*** Material supplied Section Begins ***
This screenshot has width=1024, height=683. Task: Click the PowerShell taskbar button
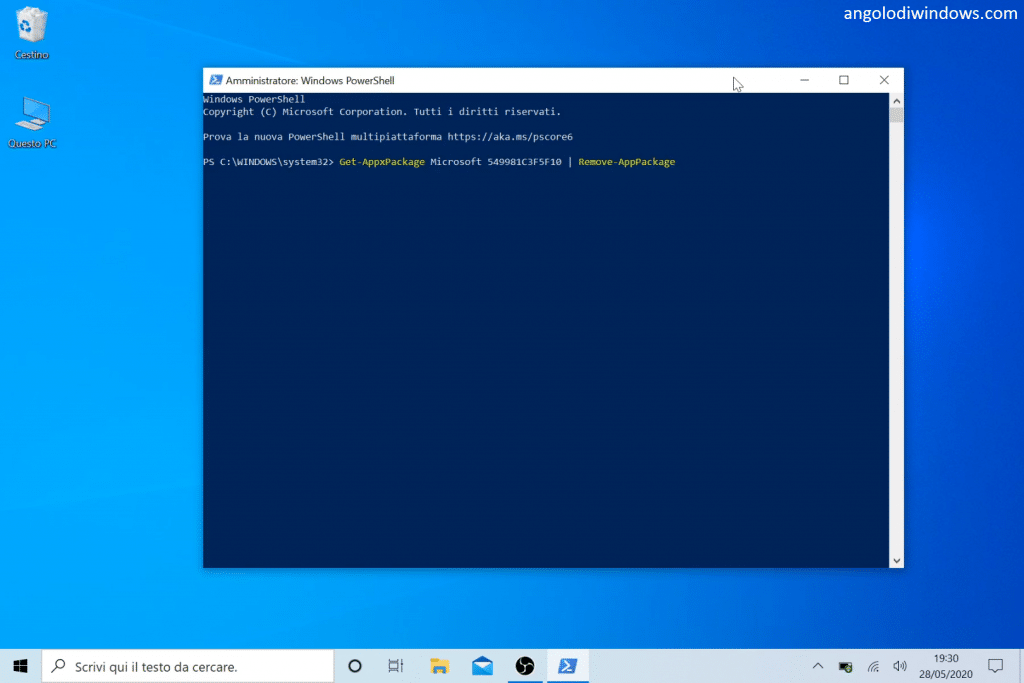567,665
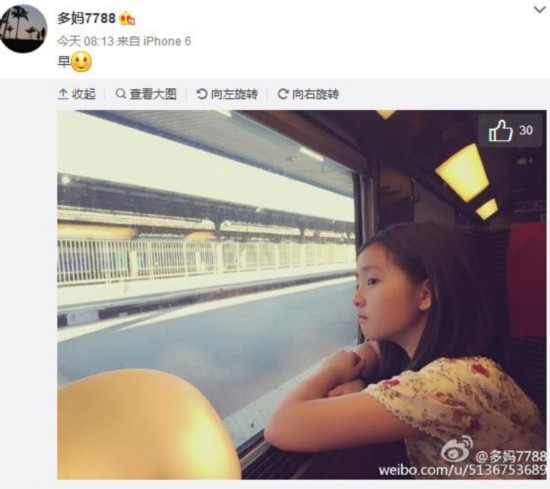Select 查看大图 to view full image

153,94
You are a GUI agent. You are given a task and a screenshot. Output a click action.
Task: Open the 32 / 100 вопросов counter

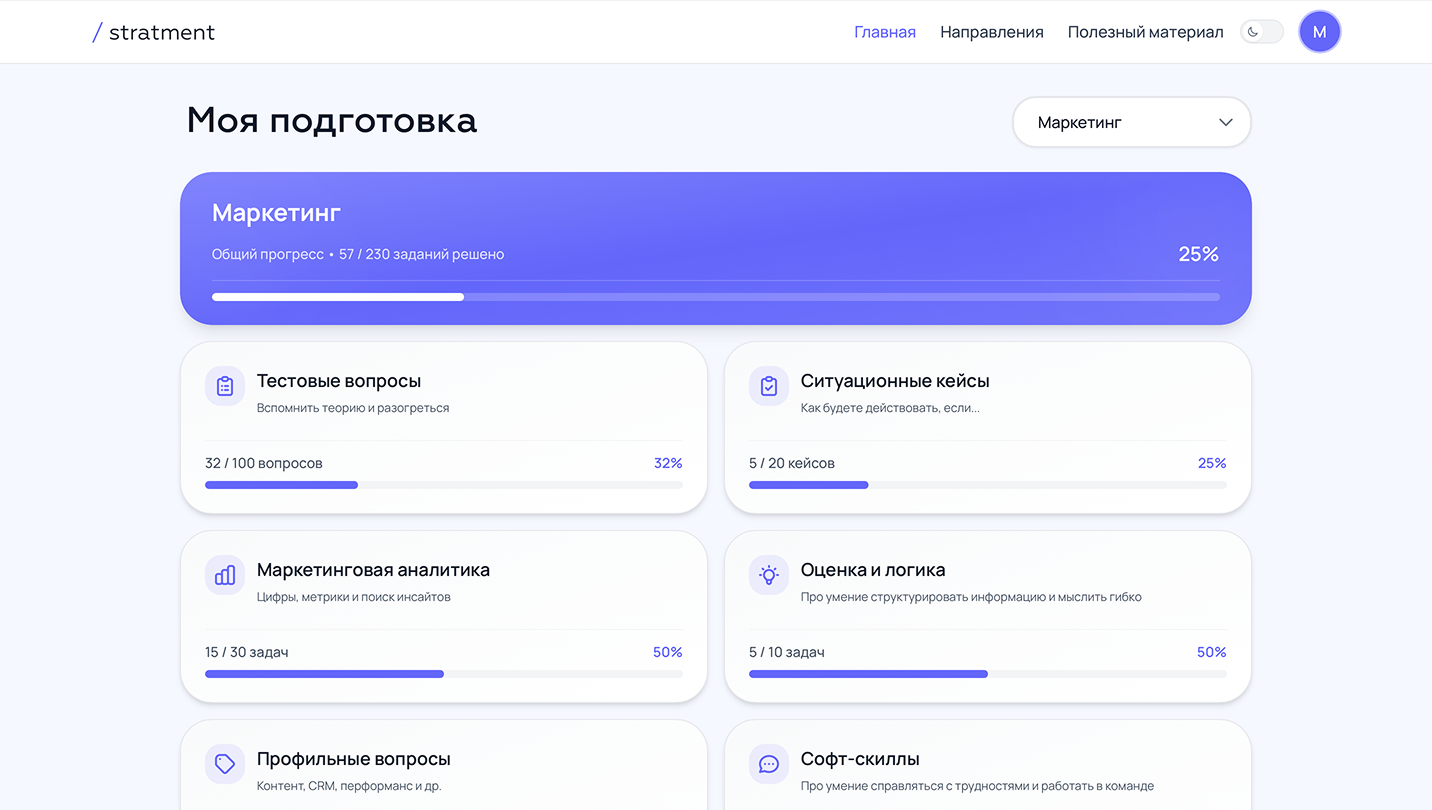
*** Material supplied Section Ends ***
Task requirements: The answer must repeat every record exactly, with all pictures left out.

Written response:
This screenshot has width=1024, height=683. Task: Click the PowerShell taskbar button
567,665
Select 查看大图 to view full image

153,94
You are a GUI agent. You are given a task and a screenshot. Output a click action.
Task: Open the 32 / 100 вопросов counter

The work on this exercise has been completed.